Segment Start: Input data

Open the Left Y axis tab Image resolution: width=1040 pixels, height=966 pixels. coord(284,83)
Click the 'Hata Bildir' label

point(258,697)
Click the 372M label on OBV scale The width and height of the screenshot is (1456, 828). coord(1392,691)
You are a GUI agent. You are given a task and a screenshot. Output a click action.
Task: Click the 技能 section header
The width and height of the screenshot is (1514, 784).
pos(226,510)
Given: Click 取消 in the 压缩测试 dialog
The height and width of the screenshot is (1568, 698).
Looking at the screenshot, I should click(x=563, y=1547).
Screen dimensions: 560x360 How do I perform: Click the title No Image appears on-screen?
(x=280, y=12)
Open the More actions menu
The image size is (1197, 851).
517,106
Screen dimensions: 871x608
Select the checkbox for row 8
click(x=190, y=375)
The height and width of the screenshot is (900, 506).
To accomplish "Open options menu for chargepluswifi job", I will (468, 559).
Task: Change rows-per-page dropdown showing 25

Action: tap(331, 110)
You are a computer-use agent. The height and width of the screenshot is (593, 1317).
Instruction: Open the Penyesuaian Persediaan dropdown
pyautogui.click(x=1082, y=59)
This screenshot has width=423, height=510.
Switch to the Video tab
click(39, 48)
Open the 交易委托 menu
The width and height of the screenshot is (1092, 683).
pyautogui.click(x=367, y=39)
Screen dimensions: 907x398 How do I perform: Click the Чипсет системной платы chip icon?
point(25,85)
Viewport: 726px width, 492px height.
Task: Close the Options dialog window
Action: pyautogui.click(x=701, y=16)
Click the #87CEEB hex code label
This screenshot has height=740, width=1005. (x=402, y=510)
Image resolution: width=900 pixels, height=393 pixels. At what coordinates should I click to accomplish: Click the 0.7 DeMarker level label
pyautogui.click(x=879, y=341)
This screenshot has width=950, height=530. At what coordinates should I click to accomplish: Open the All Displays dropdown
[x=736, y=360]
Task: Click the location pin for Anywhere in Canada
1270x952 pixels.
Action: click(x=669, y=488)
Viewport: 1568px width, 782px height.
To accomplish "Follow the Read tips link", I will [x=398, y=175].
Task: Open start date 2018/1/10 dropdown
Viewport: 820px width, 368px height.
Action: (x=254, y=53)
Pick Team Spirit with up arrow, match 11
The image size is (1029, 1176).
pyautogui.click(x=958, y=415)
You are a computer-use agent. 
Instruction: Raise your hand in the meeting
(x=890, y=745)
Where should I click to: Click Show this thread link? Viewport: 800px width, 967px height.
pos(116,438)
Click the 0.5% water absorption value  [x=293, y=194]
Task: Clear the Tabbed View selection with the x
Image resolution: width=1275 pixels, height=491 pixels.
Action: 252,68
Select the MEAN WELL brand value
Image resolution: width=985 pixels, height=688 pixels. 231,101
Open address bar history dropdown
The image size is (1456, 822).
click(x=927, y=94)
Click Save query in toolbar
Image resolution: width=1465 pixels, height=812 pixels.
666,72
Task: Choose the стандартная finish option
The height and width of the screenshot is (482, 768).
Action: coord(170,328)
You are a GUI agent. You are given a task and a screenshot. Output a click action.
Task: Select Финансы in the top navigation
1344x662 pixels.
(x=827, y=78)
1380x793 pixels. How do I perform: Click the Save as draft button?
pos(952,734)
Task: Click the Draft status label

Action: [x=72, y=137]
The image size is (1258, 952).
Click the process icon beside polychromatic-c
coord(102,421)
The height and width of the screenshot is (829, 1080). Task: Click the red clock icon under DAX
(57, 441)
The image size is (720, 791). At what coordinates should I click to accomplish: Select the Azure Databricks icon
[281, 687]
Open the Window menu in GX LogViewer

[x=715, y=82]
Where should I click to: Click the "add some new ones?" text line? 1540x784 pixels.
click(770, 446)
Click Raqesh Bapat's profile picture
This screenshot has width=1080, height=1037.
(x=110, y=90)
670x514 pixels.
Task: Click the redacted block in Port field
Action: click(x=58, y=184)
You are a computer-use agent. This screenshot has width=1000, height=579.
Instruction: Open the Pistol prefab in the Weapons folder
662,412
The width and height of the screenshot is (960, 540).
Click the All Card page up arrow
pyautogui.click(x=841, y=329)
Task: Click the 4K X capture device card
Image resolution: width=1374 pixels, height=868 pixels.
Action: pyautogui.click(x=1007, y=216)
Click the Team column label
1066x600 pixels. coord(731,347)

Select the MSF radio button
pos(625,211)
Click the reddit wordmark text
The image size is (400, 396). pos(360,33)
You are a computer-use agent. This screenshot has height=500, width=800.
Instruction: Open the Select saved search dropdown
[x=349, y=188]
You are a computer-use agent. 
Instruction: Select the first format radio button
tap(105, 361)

Segment End: Input data

Work instruction: Go through the data and copy every line that includes "will".

The completed task:
To accomplish "Open options menu for chargepluswifi job", I will (468, 559).
To accomplish "Follow the Read tips link", I will [x=398, y=175].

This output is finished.